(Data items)
Content starts
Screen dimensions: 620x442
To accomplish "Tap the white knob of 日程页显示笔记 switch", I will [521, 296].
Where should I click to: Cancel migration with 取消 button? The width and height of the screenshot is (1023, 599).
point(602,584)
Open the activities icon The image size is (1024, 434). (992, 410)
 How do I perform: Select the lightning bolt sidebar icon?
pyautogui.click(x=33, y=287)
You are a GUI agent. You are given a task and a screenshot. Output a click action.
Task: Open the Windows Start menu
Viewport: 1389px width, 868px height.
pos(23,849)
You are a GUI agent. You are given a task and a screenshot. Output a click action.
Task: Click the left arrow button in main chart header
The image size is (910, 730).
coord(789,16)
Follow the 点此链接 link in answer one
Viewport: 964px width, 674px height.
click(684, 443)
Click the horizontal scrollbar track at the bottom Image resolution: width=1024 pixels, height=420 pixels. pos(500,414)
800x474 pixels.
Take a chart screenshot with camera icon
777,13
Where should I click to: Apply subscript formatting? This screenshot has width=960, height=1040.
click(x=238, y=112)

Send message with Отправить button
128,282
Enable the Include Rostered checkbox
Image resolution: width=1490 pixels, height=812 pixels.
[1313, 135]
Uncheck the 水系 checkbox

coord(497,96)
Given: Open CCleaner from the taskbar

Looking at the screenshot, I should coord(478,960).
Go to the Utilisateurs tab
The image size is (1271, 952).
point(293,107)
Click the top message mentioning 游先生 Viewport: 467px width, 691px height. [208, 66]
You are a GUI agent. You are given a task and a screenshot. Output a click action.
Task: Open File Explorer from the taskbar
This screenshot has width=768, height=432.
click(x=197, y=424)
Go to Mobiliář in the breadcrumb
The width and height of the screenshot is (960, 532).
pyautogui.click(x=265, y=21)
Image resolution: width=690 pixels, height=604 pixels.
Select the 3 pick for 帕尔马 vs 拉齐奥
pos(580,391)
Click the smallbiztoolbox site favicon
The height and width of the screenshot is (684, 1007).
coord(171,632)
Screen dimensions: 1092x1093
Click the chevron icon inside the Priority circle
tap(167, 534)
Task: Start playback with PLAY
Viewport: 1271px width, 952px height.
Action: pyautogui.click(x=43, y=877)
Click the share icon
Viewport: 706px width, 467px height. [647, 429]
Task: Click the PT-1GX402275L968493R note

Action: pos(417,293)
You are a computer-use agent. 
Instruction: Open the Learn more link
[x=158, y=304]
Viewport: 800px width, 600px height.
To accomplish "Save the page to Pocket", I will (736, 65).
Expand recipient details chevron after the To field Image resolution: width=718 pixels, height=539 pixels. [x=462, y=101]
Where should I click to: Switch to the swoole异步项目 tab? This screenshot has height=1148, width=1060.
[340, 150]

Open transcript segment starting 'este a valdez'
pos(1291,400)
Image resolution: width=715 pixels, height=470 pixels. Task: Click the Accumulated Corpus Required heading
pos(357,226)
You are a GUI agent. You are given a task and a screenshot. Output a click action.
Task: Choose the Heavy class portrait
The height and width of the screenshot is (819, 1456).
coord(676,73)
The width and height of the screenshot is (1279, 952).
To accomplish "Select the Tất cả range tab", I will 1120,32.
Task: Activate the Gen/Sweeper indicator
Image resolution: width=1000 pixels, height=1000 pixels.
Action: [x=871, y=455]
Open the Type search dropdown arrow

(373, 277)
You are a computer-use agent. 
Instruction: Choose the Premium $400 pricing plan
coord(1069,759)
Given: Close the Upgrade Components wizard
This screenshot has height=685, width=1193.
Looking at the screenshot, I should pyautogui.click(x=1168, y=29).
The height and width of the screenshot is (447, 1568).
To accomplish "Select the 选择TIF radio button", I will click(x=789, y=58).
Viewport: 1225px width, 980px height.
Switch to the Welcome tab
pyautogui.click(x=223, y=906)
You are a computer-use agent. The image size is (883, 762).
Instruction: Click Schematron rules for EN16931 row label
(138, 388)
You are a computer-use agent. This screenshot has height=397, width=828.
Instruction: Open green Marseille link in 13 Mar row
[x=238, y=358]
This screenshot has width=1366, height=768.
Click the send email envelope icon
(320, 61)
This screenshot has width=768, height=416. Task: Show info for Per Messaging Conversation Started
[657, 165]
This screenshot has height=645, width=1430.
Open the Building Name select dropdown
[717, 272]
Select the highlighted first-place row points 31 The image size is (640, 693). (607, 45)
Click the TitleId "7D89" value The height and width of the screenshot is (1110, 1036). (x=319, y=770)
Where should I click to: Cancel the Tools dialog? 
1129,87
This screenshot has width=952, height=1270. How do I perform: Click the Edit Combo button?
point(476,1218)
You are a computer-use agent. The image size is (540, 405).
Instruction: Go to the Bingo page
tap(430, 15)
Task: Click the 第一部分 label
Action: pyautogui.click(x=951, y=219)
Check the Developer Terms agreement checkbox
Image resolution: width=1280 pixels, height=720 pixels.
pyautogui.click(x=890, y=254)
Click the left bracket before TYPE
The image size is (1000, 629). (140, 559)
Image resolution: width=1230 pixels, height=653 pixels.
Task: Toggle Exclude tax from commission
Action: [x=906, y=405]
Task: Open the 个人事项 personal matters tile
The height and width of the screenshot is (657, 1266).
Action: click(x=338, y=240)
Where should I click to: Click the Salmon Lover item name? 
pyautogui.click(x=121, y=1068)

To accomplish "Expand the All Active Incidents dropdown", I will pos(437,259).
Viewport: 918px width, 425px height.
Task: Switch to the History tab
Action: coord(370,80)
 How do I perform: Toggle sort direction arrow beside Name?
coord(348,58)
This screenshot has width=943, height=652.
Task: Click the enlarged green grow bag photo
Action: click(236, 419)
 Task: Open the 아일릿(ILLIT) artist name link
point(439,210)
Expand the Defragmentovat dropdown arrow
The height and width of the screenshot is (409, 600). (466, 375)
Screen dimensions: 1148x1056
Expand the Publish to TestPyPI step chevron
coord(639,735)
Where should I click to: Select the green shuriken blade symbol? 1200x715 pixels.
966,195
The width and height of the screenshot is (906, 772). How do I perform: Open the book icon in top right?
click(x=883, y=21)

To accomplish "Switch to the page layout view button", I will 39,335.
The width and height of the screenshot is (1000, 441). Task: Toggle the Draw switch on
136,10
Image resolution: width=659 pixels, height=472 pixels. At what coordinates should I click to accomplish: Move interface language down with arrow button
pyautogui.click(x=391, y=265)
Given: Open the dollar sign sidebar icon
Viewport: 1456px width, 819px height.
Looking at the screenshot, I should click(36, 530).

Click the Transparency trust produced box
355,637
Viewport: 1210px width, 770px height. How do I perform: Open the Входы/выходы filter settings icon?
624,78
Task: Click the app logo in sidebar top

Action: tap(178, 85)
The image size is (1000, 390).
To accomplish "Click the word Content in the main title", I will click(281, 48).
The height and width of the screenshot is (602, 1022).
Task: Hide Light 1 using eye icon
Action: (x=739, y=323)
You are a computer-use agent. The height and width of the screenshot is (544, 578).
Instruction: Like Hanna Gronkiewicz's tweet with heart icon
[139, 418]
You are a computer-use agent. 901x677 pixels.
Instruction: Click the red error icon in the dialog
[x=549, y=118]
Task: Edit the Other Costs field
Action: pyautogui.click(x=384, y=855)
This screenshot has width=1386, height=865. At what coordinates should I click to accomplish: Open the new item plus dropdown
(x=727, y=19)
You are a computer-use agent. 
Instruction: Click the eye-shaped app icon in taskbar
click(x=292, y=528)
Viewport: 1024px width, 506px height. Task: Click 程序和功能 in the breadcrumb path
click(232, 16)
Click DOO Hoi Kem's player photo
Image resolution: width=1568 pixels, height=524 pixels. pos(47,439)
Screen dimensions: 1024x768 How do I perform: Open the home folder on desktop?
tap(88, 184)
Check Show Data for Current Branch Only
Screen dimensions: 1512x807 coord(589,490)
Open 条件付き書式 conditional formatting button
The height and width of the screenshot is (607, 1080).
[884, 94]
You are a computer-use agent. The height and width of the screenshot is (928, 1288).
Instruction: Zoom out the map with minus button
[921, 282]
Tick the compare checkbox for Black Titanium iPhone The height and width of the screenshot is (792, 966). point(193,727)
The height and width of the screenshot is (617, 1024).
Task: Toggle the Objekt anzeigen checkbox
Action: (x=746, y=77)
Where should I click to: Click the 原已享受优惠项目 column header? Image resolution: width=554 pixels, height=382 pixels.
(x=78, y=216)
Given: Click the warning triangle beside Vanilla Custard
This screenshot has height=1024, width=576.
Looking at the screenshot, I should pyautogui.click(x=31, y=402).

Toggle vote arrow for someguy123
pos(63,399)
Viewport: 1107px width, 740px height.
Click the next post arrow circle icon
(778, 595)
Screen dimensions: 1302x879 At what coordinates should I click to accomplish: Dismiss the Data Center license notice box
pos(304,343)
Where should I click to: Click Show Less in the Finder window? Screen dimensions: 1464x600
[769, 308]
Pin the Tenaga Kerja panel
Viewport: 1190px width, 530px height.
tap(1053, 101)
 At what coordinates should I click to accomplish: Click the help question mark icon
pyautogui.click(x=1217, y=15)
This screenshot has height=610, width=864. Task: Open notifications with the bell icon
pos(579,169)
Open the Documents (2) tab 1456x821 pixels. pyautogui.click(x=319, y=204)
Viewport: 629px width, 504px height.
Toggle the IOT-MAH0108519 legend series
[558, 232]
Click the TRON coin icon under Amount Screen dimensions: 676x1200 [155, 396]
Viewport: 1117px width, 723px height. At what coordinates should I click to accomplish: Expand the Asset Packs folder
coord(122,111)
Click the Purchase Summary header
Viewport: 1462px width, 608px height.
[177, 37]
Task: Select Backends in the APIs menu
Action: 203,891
Content ends
** YOUR INSTRUCTIONS **
Nothing but an exact copy of the lines from the start of the entries through the line containing "Image resolution: width=690" belongs in the response.

** RESPONSE BELOW **
Screen dimensions: 620x442
To accomplish "Tap the white knob of 日程页显示笔记 switch", I will [521, 296].
Where should I click to: Cancel migration with 取消 button? The width and height of the screenshot is (1023, 599).
point(602,584)
Open the activities icon The image size is (1024, 434). (992, 410)
 How do I perform: Select the lightning bolt sidebar icon?
pyautogui.click(x=33, y=287)
You are a GUI agent. You are given a task and a screenshot. Output a click action.
Task: Open the Windows Start menu
Viewport: 1389px width, 868px height.
pos(23,849)
You are a GUI agent. You are given a task and a screenshot. Output a click action.
Task: Click the left arrow button in main chart header
The image size is (910, 730).
coord(789,16)
Follow the 点此链接 link in answer one
Viewport: 964px width, 674px height.
click(684, 443)
Click the horizontal scrollbar track at the bottom Image resolution: width=1024 pixels, height=420 pixels. pos(500,414)
800x474 pixels.
Take a chart screenshot with camera icon
777,13
Where should I click to: Apply subscript formatting? This screenshot has width=960, height=1040.
click(x=238, y=112)

Send message with Отправить button
128,282
Enable the Include Rostered checkbox
Image resolution: width=1490 pixels, height=812 pixels.
[1313, 135]
Uncheck the 水系 checkbox

coord(497,96)
Given: Open CCleaner from the taskbar

Looking at the screenshot, I should coord(478,960).
Go to the Utilisateurs tab
The image size is (1271, 952).
point(293,107)
Click the top message mentioning 游先生 Viewport: 467px width, 691px height. [208, 66]
You are a GUI agent. You are given a task and a screenshot. Output a click action.
Task: Open File Explorer from the taskbar
This screenshot has width=768, height=432.
click(x=197, y=424)
Go to Mobiliář in the breadcrumb
The width and height of the screenshot is (960, 532).
pyautogui.click(x=265, y=21)
Image resolution: width=690 pixels, height=604 pixels.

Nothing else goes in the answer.